The way my schedule is now the only time I can really do cardio would be after my workout.


----------



## trodizzle (Sep 29, 2016)

Stacked said:


> Although many here may hate it (myself included), it can't be ignored completely!
> 
> 
> 
> ...



25 min on the stairclimber daily is my go-to. As long as I'm drenched in sweat, I feel accomplished and that's always the cast by 25 min on that machine.


----------



## TheLupinator (Sep 29, 2016)

Both... although imo sprint work (HIIT) is better at burning calories than steady state cardio.


I always preferred to do cardio on its own day, if possible.

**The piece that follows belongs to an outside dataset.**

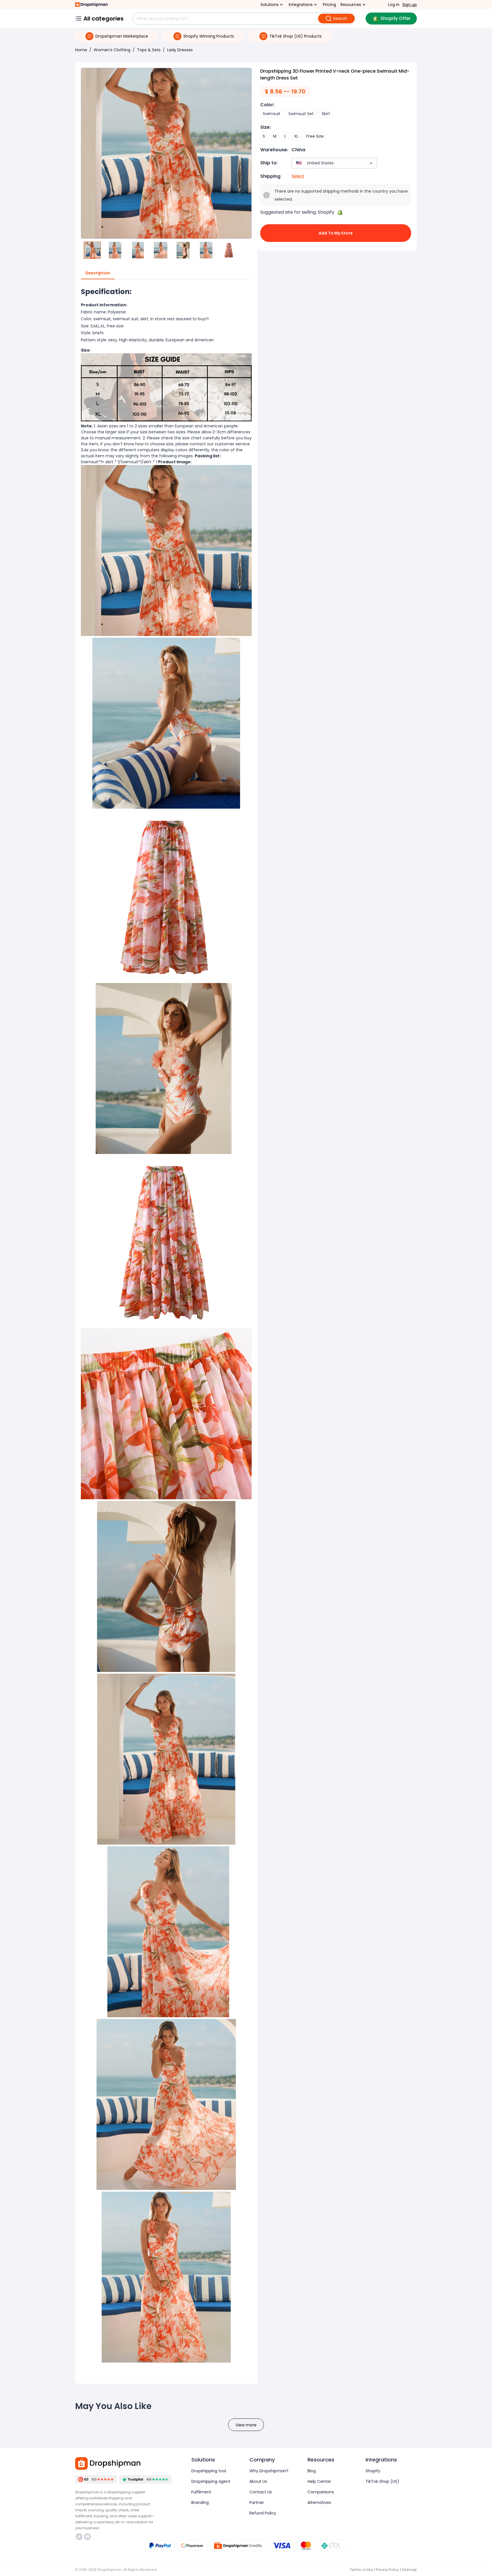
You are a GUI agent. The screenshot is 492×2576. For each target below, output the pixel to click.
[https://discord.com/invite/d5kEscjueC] (87, 2536)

If not, after a workout.


For the moment, I do sprints once a week and a 3.2 mile run every week. If I wanted to cut I would drop calories and add in another sprint session.


----------



## trodizzle (Sep 29, 2016)

Stacked said:


> Although many here may hate it (myself included), it can't be ignored completely!
> 
> 
> 
> ...



25 min on the stairclimber daily is my go-to. As long as I'm drenched in sweat, I feel accomplished and that's always the cast by 25 min on that machine.


----------



## BRICKS (Sep 29, 2016)

I do 15-20 minutes sprints/interval training on the stepmill 2-4 times a week.  When I want to kickstart fat loss I also swim a half mile twice a week on top of that.  Anybody else swim for their cardio?


----------



## Joliver (Sep 29, 2016)

It took 5 years for somebody to answer this thread. Better late than never, I guess, but it does show you where cardio is on the UG priority list.


----------



## Bro Bundy (Sep 29, 2016)

i damn near tore my hammie off doing sprints..Im still not 100%


----------



## bvs (Sep 29, 2016)

The closest i get to cardio is when im balls deep


----------



## automatondan (Sep 29, 2016)

I would like to know your current stats...?  The reason why is that many dudes want to "recomp" (myslef included) when they actually dont have enough muscle to do so... 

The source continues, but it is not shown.